Enhancer poising enables pathogenic gene activation by noncoding variants [CUT&Tag]

Single nucleotide variants within enhancers—non-coding DNA elements that regulate transcription—often lead to aberrant gene activation and contribute to a wide range of genetic disorders (Claussnitzer et al. 2015; Doan et al. 2016; Turner et al. 2017; Yanchus et al. 2022; Lettice et al. 2008). The mechanism by which ectopic gene activation occurs through these gain-of-function enhancer mutations remains poorly understood. Using the ZRS, a benchmark disease-associated enhancer of Sonic hedgehog (Shh), as a model, we demonstrate that poised (i.e., accessible but inactive) chromatin sensitizes Shh to aberrant activation in anterior limb bud, leading to polydactyly. In the anterior limb cells of wild-type mice, Shh is inactive, but the ZRS is accessible and marked by enhancer-associated histone modifications. We demonstrate that this poising signature explains how over 20 independent rare variants within the ZRS cause Shh misexpression in the same anterior limb bud cell population, resulting in similar limb malformations, despite affecting binding sites for different activators and repressors. Disabling pioneer transcription factor binding to the ZRS suppresses its poised state in anterior cells, prevents aberrant activation of the ZRS by rare variants, and fully rescues limb malformations in variant knock-in mice. A thorough examination of other disease-associated enhancers with pathogenic gain-of-function variants revealed that they are all poised in tissues with ectopic activity. We use this poising signature to predict and validate in vivo ectopic forebrain activity of previously uncharacterized autism-associated non-coding variants.
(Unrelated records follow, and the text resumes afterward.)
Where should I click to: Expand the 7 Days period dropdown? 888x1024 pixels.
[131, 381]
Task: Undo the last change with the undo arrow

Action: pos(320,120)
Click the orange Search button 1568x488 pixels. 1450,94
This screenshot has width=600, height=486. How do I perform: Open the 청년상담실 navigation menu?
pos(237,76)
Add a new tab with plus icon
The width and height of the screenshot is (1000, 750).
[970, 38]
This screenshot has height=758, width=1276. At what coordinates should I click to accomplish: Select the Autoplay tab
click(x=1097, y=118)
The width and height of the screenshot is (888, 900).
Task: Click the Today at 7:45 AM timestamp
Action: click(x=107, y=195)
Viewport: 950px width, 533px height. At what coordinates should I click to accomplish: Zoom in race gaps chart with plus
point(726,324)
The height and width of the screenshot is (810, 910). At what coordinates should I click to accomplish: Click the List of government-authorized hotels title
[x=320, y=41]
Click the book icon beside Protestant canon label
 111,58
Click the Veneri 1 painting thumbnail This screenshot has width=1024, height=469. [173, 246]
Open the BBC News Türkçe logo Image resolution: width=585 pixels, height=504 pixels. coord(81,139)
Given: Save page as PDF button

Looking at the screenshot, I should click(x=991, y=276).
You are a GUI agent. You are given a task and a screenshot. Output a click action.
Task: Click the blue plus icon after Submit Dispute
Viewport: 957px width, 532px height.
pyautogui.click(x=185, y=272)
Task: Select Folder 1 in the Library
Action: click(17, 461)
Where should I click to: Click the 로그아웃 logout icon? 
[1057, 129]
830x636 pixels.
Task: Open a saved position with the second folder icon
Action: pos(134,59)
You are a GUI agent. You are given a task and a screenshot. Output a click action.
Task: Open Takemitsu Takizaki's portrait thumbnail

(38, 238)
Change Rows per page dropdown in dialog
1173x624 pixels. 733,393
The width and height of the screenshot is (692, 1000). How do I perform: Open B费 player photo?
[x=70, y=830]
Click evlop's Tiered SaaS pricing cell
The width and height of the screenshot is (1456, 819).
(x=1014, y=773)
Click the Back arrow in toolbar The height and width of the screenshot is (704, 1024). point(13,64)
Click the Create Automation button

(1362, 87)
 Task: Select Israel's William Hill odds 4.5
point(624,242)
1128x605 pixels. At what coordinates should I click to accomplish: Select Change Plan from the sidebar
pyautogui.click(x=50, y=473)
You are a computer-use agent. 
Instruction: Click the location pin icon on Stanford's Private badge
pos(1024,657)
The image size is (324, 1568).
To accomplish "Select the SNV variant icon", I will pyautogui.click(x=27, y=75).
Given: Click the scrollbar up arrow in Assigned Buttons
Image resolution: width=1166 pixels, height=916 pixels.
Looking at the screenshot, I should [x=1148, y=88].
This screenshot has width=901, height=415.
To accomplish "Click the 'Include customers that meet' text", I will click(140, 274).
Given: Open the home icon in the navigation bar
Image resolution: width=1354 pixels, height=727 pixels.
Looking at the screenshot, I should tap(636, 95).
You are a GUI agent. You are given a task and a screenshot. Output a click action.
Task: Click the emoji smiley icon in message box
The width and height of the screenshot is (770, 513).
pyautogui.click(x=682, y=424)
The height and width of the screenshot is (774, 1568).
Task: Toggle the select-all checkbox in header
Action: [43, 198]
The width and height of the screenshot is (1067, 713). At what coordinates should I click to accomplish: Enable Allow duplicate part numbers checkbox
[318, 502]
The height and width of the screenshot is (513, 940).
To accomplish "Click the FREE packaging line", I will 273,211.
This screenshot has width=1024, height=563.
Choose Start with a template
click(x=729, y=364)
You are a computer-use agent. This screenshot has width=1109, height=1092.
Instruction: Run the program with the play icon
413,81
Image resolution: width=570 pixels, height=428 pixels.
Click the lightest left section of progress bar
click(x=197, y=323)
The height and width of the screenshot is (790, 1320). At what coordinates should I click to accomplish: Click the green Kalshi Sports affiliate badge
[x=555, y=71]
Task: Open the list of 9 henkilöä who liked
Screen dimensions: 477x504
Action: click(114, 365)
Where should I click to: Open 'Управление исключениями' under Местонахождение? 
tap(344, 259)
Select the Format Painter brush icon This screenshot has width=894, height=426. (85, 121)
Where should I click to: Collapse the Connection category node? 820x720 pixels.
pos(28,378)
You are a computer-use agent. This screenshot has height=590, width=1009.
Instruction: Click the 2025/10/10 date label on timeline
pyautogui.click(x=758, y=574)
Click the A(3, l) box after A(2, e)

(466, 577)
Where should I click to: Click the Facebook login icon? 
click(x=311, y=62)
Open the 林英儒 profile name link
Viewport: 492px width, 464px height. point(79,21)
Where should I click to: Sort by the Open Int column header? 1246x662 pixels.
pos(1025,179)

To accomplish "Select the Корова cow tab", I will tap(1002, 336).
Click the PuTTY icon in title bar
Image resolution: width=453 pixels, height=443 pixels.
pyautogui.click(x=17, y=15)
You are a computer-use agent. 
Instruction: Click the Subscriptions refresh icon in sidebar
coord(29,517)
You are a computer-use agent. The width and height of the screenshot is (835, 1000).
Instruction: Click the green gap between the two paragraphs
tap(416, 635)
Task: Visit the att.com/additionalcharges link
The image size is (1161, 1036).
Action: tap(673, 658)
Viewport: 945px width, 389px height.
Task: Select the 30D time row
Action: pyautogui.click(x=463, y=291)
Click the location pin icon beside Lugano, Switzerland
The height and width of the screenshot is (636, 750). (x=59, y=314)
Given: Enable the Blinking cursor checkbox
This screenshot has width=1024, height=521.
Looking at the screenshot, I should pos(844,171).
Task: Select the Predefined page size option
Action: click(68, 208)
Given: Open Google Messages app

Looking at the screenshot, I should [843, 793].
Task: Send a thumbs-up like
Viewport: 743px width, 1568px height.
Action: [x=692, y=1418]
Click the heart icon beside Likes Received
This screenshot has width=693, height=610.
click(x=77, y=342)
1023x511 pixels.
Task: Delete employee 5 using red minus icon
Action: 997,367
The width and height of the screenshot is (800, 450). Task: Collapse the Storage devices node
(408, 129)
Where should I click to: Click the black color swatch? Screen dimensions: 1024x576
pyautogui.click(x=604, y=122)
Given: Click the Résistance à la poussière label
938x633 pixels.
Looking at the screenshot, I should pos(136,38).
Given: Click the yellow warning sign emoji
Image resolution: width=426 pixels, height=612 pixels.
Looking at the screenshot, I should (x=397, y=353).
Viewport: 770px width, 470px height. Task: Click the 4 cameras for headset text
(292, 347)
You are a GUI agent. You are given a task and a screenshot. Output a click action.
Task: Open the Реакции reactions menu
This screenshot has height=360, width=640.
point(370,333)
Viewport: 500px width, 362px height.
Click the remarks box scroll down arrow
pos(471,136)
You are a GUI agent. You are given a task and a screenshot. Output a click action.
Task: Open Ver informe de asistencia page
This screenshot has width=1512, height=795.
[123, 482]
Our findings suggest that spatial enhancer poising, likely a byproduct of development, leads to susceptibility to non-coding mutations offering a potential mechanistic explanation for the burden of disease-associated non-coding variants. Overall design: CUT&Tag followed by sequencing was performed on 30-60k fluorescently-sorted cells from anterior, central, and posterior domains of E11.5 mouse hindlimb buds. H3K4me1, H3K27ac, and ZIC2 antibodies were used. CUT&Tag direct, protocol version 4 published by the Henikoff lab was used.